A stone is released from an elevator going up with an acceleration a. The acceleration of the stone after the release is?
Answer to this question is only g. But why does a does not influence the stone.
A stone is released from an elevator going up with an acceleration a. The acceleration of the stone after the release is?
Answer to this question is only g. But why does a does not influence the stone.
It's simply Newton's second law. What are the forces acting on the stone after its release? Well, it's completely out of contact with the elevator, so there's only the force of gravity, meaning that $m\mathbf{a}_\text{stone} =\mathbf{F} = m\mathbf{g}$, i.e. $\mathbf{a}_\text{stone} = \mathbf{g}$.
Of course, I'm assuming that we're talking about the acceleration of the stone in the reference frame of the earth.
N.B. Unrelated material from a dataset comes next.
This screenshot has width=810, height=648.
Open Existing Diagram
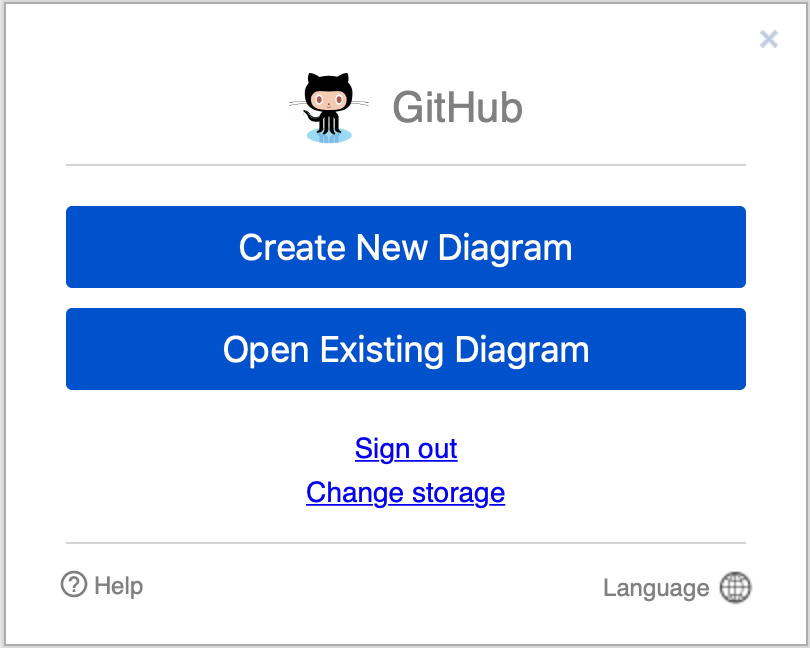405,349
The relative acceleration between the stone and the elevator would be $\mathbf{a}_{\text{stone/elevator}}=\mathbf{g}-\mathbf{a}$.
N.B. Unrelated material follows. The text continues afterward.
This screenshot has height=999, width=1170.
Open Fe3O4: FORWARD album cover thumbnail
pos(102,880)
The elevator is accelerating because there is some force acting on it (presumably the cable). While you are holding onto the stone, that force is transmitted through to the stone via the floor, your body and your arm, so the stone accelerates also at the same rate as the elevator.
As soon as you let go of the stone, the force from the cable no longer acts on the stone. The lift carries on accelerating (presumably slightly more now, since the cables don't have to accelerate the stone as well), but the stone is free to fall under gravity only.
Hence, in the reference frame of the outside world, the stone only falls under gravity ($g$).
In the reference frame of the elevator cabin, the magnitude of the acceleration will indeed be $a + g$.